The Eisner Awards – the Will Eisner Comic Industry Awards – are the Oscars of the comics industry and really, the world of comics. But, unlike the Oscars and other awards ceremonies, the Eisners do have a “best scholarly/academic work” category. And the judges for this year’s awards are now accepting submissions for consideration to be nominated for the award in all categories – including this one. There are no formal criteria for eligibility other than that the title had to have been “shipped to retailers in the U.S.” or available online between January 1 and December 31, 2018. So, what are the prospects for scholarly/academic works on manga in the 2019 Eisners? Unlike 2016, when Boys Love Manga and Beyond was nominated, last year, there were no scholarly/academic books specifically on manga published in English and available in the U.S. But, a chapter on manga can also appear in an essay collection on comics more generally. And, so far, I have been able to identify at least three such essay collections:
The Cambridge History of the Graphic Novel – “from its origins in the nineteenth century to its rise and startling success in the twentieth and twenty-first century” emphasizes the role of manga with a “The Influence of Manga on the Graphic Novel” chapter.
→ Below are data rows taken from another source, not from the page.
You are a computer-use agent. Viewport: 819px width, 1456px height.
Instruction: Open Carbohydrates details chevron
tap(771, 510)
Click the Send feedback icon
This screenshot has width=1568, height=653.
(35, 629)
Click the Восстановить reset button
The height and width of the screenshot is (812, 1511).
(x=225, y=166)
Comics Studies Here and Now (Routledge), which itself proclaims to be a sort of “best of” current scholarly writing on comics around the world, includes the chapters “Jiro Taniguchi: France’s Mangaka” (Bart Beaty), and “Only a Chilling Elegy: An Examination of White Bodies, Colonialism, Fascism, Genocide, and Racism in Dragon Ball” (Zachary Michael Lewis Dean).
Finally, Animal Comics: Multispecies Storyworlds in Graphic Narratives (Bloomsbury Academic) is a much narrower and specialized work – it does not make a claim to be a comprehensive history or to “mark the arrival of comics studies scholarship that no longer feels the need to justify itself within or against other fields of study.” But, the chapter “Invasive Species: Manga’s Insect-Human Worlds” is an in-depth reading of Yu Sasuga and Kenichi Tachibana’s manga Terraformars – the first one in English that I am aware of.
The deadline for publishers to submit their titles for consideration to be nominated for the award (and so, listed on the final ballot that will be distributed to the comics industry professionals who will then actually vote for it) is March 15. And when the nominees are announced, I hope to see all three of these books, as well as any others that I may have missed, on the final list!
Note – for a running list of books that are at least eligible to be nominated, please see the Comic Arts Forum’s Comics Scholarship Bibliography. The one covering January 2017 through July 2018 is now available, and the July-December 2018 list is scheduled to be published later this month.
So, right now, all I will say is, good luck to everyone who is involved with this process – and, thank you for your work! Now, let’s look forward to the actual nominations being announced – as they usually are around the end of April.